As States in India increase testing efforts, there is growing attention to the test positivity rates, with the assumption that a higher test positivity rate is a sign of appropriate testing. However, a strategy of maximising the “hit rate” is appropriate only in the context of a virus that always causes symptoms and when the epidemic is in early stages where strategies to test, trace, and contain are effective. In the context of a virus that has a very high rate of asymptomatic carriers, and where the epidemic is already in large scale community transmission, a push to increase the hit rate leads to the unintended negative consequence of overlooking asymptomatic cases.
Re-opening our economy requires testing and contact tracing on a monumental scale, which will require mobilising resources as efficiently and expediently as possible. Despite early hurdles, such as the inability to procure reagents and tests in a hyper-competitive global market, there has been a dramatic increase in domestic capacity. The main hurdle that remains is that a large number of private laboratories and suppliers of testing technologies await regulatory approval. Failure to leverage private testing will hamstring our ability to respond quickly to changing testing needs, such as the influx of millions of labourers returning to their home States.

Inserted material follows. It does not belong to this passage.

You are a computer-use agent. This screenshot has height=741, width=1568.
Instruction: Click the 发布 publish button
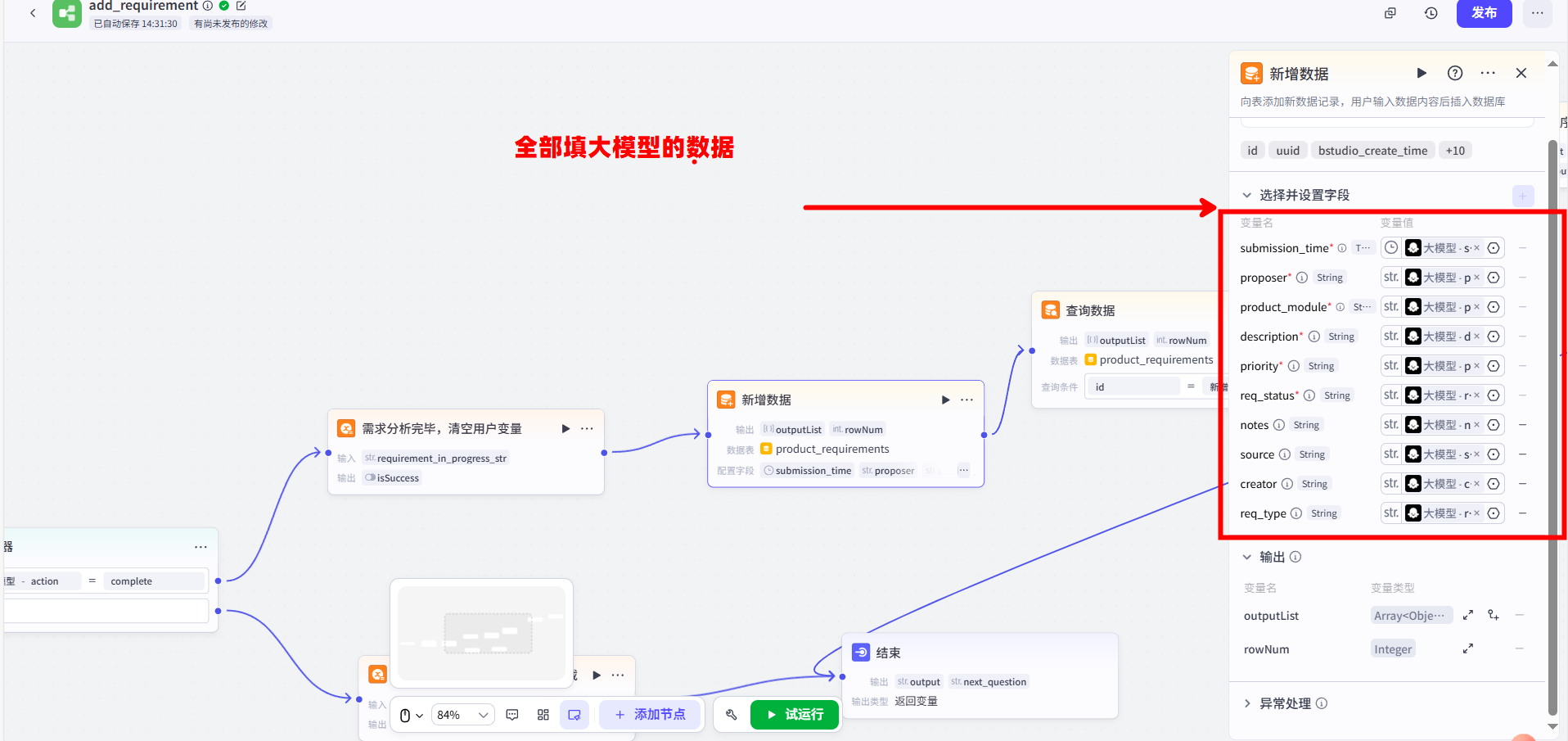pos(1484,13)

Sound epidemiology and public health practice indicate that it is time to recalibrate our testing priorities, and transparently share results to promote science-based decision-making We must continue to accelerate testing, under no circumstances be punitive about testing, and rapidly expand focus to testing asymptomatic first and second degree contacts of known cases. Clause 5 of the May 18 ICMR guidelines is a step in this direction. Local and state officials must quickly follow suit.
Malani is Professor, University of Chicago Medical School and Law School; Mohanan is Associate Professor of Public Policy, Economics and Global Health, Duke University; Balsari is Assistant Professor, Emergency Medicine, Harvard Medical School; and Acharya is CEO, Mapmygenome, Hyderabad.